Ensure that external reporting is handled diligently and is
defensible and accurate.
- Board reviews. Well managed boards carry out a
self-assessment at least annually and have it externally
facilitated every three years. It's a great way of reminding
everyone of their roles, reflecting on what's going well and
what's not, and agreeing on the actions needed for further
board improvement.
- Be proactive on succession. Having fixed terms
of office and regular board turnover aids better decision-making,
avoids groupthink, and introduces fresh thinking and new opinions.
Include deal team VPs and associates (and GCs/CCOs when necessary)
in all board meetings so they are ready to step up as they make
their way through the firm.
- Personal liability. Finally, understand your personal liabilities and when the board may need a separate legal advisor (e.g., in a restructuring scenario or for investigations involving senior management) and, as obvious as this may sound, lock in D&O cover from day one with appropriate run-off cover.

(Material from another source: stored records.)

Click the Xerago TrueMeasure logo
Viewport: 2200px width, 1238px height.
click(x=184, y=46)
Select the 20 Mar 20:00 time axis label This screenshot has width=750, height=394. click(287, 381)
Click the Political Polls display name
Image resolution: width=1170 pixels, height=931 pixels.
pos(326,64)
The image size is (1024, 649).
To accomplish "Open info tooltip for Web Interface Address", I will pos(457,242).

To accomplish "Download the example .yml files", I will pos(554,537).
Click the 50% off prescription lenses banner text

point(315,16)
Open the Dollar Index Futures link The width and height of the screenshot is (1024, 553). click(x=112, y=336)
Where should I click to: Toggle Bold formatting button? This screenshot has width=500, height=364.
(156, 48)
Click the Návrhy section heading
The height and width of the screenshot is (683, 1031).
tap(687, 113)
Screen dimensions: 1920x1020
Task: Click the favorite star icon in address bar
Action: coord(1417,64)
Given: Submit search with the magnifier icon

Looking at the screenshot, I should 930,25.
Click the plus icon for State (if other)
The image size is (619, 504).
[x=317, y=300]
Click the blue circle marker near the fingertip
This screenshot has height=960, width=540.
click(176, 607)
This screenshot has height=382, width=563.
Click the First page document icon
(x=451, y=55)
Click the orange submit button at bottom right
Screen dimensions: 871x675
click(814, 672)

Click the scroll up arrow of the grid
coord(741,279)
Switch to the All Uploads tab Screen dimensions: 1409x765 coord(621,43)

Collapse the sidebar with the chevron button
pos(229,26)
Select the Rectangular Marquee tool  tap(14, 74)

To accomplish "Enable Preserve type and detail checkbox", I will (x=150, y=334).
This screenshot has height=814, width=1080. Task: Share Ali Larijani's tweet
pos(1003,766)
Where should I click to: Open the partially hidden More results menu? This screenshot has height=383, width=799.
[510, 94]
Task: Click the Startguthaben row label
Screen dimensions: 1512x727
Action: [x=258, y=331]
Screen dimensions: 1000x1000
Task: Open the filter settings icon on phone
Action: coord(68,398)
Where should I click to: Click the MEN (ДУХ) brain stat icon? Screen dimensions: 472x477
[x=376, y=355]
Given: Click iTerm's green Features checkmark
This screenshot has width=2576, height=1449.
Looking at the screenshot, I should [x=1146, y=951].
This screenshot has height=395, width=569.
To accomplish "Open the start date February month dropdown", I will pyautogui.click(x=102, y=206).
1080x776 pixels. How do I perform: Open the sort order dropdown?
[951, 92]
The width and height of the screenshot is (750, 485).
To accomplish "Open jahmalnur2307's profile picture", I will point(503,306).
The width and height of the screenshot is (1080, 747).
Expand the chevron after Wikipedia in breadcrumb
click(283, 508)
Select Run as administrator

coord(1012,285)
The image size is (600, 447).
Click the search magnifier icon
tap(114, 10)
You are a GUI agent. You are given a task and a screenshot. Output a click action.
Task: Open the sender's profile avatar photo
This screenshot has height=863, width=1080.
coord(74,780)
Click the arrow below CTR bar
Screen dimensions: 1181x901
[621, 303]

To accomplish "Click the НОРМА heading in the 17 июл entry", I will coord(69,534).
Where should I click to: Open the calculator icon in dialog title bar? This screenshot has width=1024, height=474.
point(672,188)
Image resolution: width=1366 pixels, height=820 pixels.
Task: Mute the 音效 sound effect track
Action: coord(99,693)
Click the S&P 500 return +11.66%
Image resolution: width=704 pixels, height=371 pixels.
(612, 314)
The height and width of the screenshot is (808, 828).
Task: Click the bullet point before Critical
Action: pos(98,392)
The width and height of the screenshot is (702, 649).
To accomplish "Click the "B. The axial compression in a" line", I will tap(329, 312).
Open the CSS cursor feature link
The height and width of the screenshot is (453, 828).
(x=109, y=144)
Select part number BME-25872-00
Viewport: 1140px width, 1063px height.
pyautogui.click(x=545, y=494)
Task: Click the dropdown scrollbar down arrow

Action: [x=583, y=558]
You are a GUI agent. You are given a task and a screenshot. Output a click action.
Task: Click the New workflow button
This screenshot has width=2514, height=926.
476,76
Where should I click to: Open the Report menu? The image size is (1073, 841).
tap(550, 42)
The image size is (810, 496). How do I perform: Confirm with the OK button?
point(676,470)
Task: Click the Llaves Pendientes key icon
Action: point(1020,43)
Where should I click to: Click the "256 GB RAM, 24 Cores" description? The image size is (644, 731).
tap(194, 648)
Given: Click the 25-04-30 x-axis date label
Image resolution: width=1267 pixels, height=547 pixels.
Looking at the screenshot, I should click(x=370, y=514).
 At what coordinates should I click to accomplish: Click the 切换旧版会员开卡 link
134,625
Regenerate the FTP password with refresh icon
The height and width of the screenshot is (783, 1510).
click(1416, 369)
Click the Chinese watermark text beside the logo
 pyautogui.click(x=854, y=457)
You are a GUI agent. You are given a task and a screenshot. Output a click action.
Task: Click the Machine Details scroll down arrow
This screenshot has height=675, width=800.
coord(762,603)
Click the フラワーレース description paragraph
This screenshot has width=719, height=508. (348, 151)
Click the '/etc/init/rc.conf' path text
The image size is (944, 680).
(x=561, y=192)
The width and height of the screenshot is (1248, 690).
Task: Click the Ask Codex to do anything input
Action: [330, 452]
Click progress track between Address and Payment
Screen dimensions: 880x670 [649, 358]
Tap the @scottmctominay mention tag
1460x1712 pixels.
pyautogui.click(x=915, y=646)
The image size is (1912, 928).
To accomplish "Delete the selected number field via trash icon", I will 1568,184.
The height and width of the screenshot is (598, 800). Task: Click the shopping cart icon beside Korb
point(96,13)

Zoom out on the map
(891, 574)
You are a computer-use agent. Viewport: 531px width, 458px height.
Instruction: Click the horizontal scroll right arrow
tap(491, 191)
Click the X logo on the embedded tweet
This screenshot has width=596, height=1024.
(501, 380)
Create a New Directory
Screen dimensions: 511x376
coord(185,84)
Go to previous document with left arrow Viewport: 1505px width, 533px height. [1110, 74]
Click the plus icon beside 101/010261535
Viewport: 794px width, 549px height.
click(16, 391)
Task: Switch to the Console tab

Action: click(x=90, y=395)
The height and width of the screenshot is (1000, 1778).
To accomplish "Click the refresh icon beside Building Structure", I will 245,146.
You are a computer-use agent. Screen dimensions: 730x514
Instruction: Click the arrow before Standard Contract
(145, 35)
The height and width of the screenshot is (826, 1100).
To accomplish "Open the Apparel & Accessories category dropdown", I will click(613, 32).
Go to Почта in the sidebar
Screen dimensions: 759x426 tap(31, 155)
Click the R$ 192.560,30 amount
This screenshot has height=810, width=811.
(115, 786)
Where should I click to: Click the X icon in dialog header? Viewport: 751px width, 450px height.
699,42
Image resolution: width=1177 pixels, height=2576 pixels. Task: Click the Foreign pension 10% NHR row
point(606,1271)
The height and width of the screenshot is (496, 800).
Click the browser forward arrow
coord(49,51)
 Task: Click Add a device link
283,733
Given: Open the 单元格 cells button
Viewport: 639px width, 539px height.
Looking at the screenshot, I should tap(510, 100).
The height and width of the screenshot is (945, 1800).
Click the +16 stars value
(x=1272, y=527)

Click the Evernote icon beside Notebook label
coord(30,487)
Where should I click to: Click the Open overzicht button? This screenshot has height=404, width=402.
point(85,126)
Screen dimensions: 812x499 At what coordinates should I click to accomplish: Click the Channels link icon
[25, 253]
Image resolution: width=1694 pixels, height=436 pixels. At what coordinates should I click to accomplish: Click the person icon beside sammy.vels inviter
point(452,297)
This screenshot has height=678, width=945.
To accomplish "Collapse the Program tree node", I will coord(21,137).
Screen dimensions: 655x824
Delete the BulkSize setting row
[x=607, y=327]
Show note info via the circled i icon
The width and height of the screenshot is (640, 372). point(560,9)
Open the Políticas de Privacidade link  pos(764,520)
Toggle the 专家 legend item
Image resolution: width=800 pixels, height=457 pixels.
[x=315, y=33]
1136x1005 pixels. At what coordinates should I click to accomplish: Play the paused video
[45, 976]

Regulatory bodies, industry initiatives, and investor pressure have played a significant role in driving the adoption of strong governance practices within ESG frameworks. Laws requiring due diligence and public reporting on ESG topics are proliferating globally, and many stock exchanges and financial institutions have also introduced ESG reporting requirements and guidelines to encourage companies to disclose relevant information and improve governance standards.
Overall, governance in ESG focuses on ensuring responsible, ethical, and sustainable practices within organizations, integrating environmental and social considerations into decision-making processes, and fostering transparency and accountability to stakeholders through accurate disclosures.
You will find no statues of boards in any city, but on the premise that effective boards are often greater than the sum of their parts, some basic tenets can help you be a very effective board member and help drive better decisions and ultimately better risk-adjusted returns.
Originally Published by PETRA FUNDS GROUP INSIGHTS
The content of this article is intended to provide a general guide to the subject matter. Specialist advice should be sought about your specific circumstances.